# anyone in the 209 area!!!



## NissanB132gtr (Oct 29, 2003)

is there anyone in the 209 area of cali???? just want 2 kno


----------



## NiN_00 (Apr 30, 2002)

woOz 209


----------



## j'sv (Feb 19, 2004)

yo, im from tracy.not there though.silver 02 spec v.


----------



## NissanB132gtr (Oct 29, 2003)

kool hope everything workin out for u in iraq


----------



## Loki (Jan 12, 2004)

im also from tracy 90 silver 240sx


----------



## Loki (Jan 12, 2004)

j'sv said:


> yo, im from tracy.not there though.silver 02 spec v.

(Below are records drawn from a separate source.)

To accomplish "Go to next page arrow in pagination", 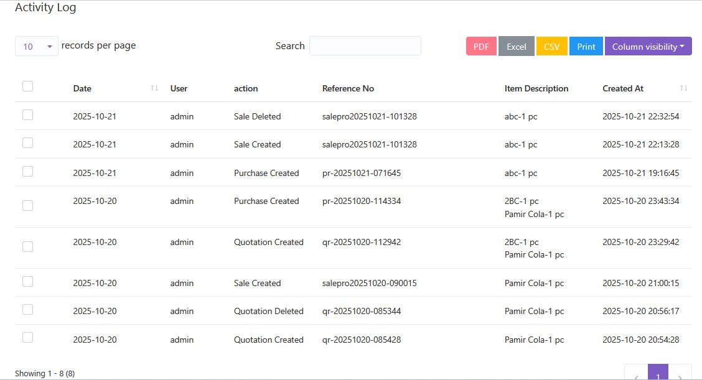I will [x=680, y=375].
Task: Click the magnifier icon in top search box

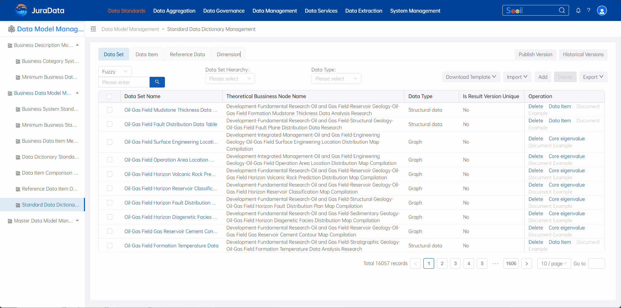Action: (x=562, y=10)
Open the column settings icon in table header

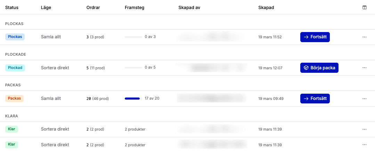tap(364, 7)
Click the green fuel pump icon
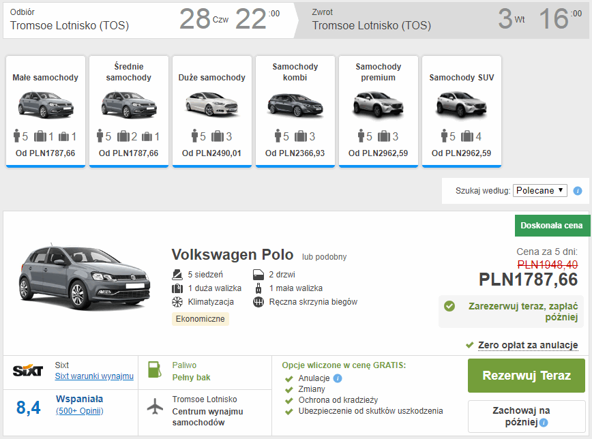This screenshot has height=439, width=592. [155, 371]
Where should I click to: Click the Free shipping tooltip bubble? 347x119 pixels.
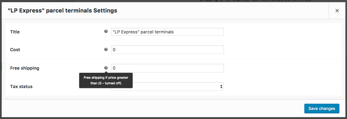coord(106,80)
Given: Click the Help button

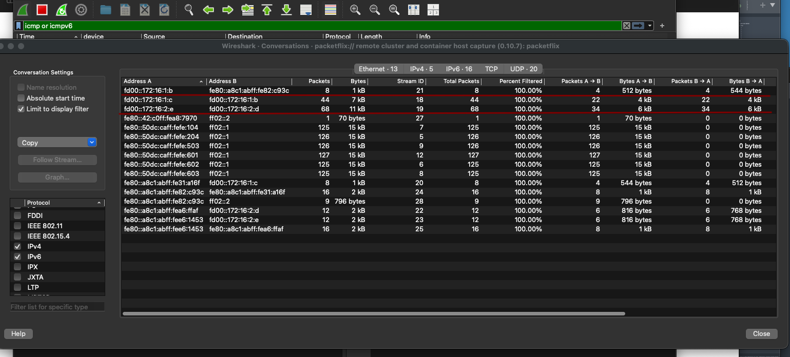Looking at the screenshot, I should [x=18, y=333].
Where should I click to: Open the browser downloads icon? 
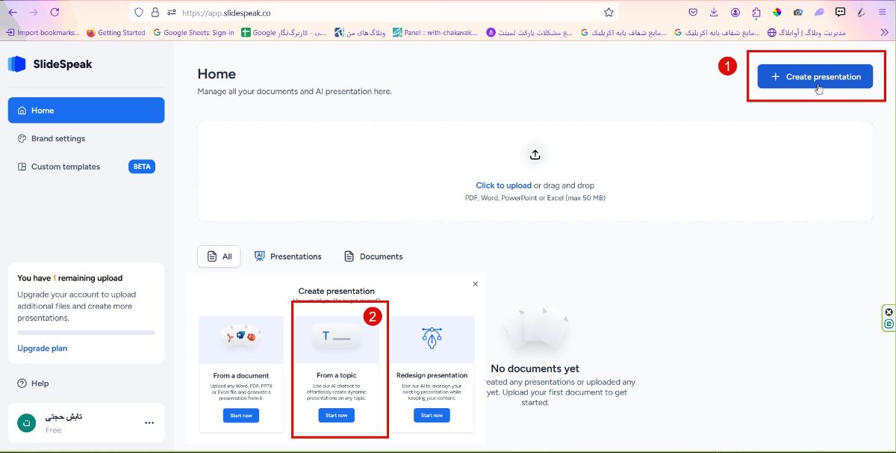pyautogui.click(x=714, y=12)
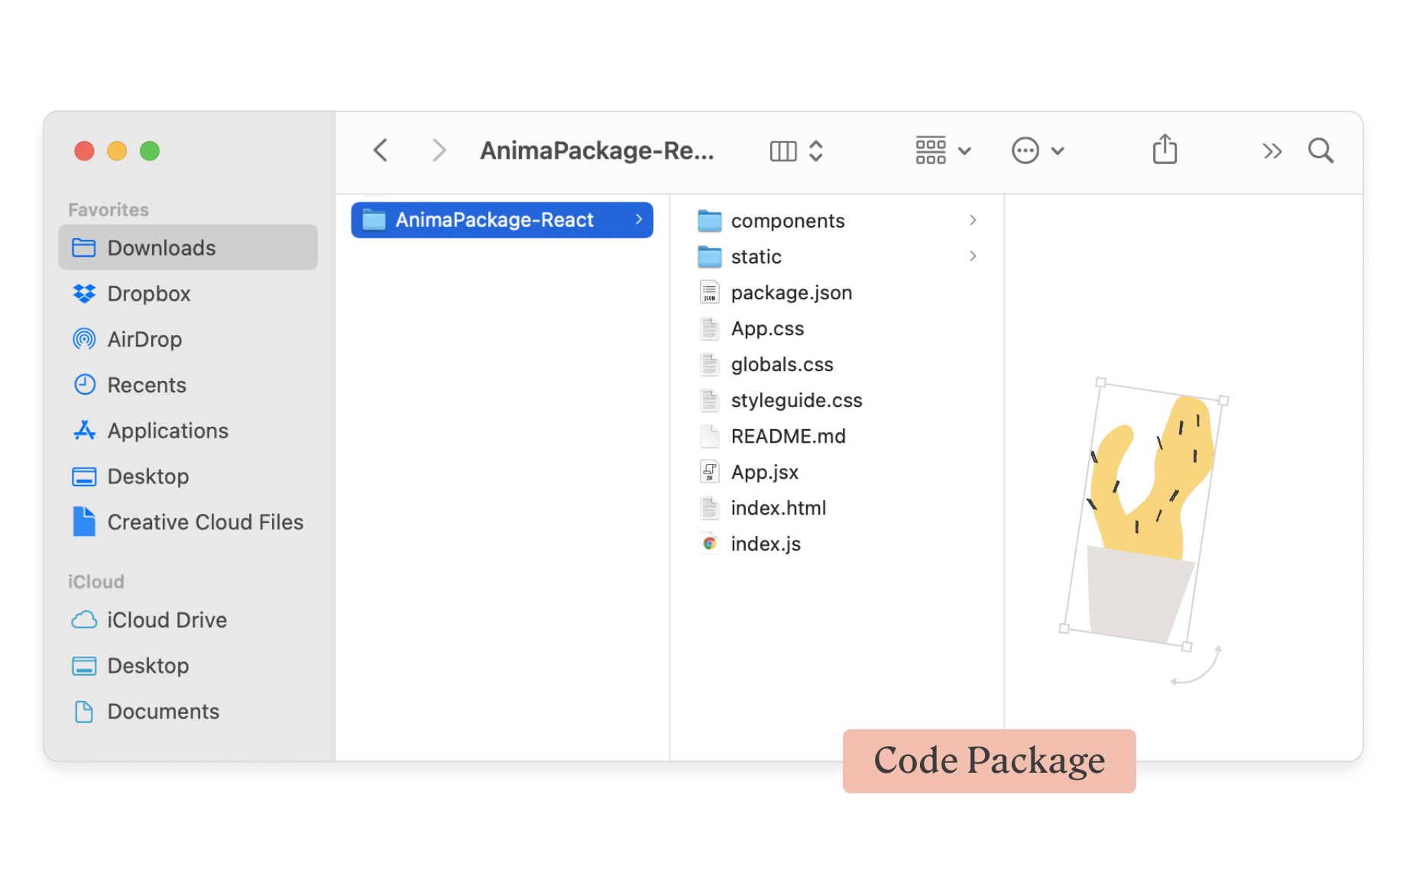Select the package.json file
1406x872 pixels.
[x=791, y=292]
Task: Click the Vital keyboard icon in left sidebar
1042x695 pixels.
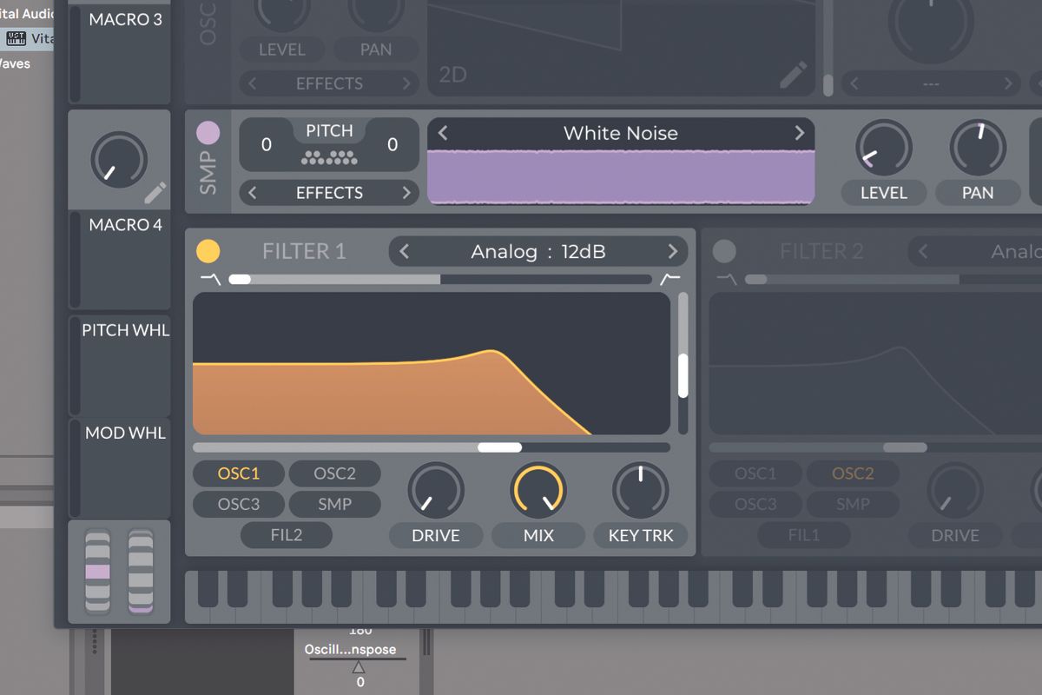Action: pyautogui.click(x=16, y=38)
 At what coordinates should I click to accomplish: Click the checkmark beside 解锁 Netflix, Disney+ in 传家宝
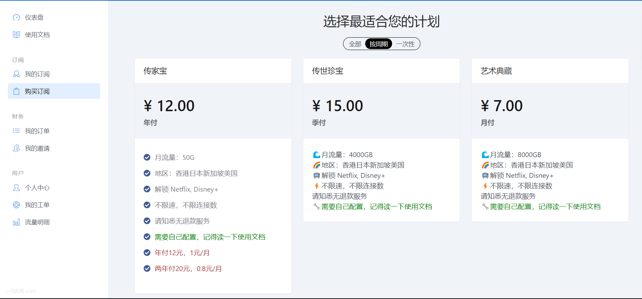[147, 189]
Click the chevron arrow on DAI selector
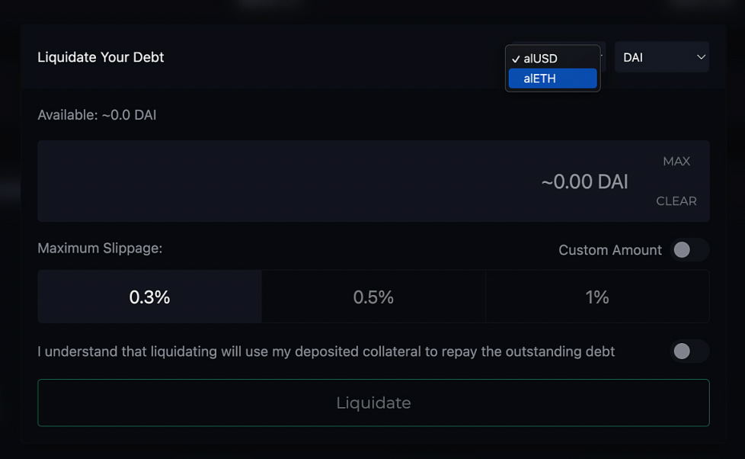Viewport: 745px width, 459px height. click(x=701, y=57)
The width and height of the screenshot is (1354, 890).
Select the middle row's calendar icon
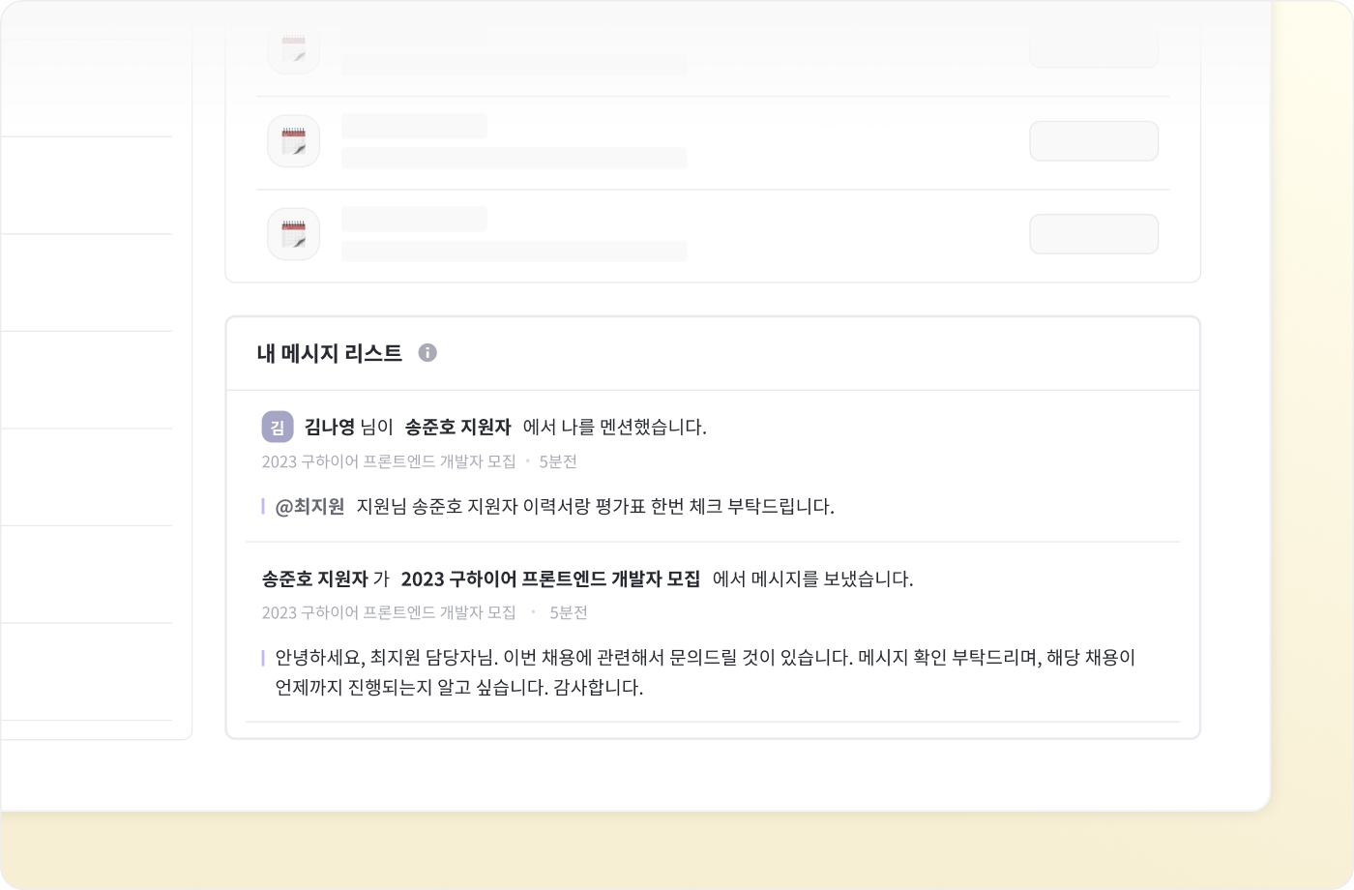(x=294, y=141)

J, s'up when are you coming back, Nocturnal is waiting for you...... :cheers: 
and your cousin #2 is back.


----------



## j'sv (Feb 19, 2004)

yo, wuz up!whats nocturnal been up to?how are the races goin?i might goi back on leave june 19th.email me at [email protected] .when i come back in like 8 months,im gone spend almost like 3500 on performance.keep in touch.


----------



## Loki (Jan 12, 2004)

j'sv said:


> yo, wuz up!whats nocturnal been up to?how are the races goin?i might goi back on leave june 19th.email me at [email protected] .when i come back in like 8 months,im gone spend almost like 3500 on performance.keep in touch.



Im glad your doing fine, you better come down here as soon as possible, your cousin just got a AE86 and he said he will make it badass, races are goin up, still at mountin house. So we will still be here waiting for you! and i will tell #2 to email you!! :cheers:


----------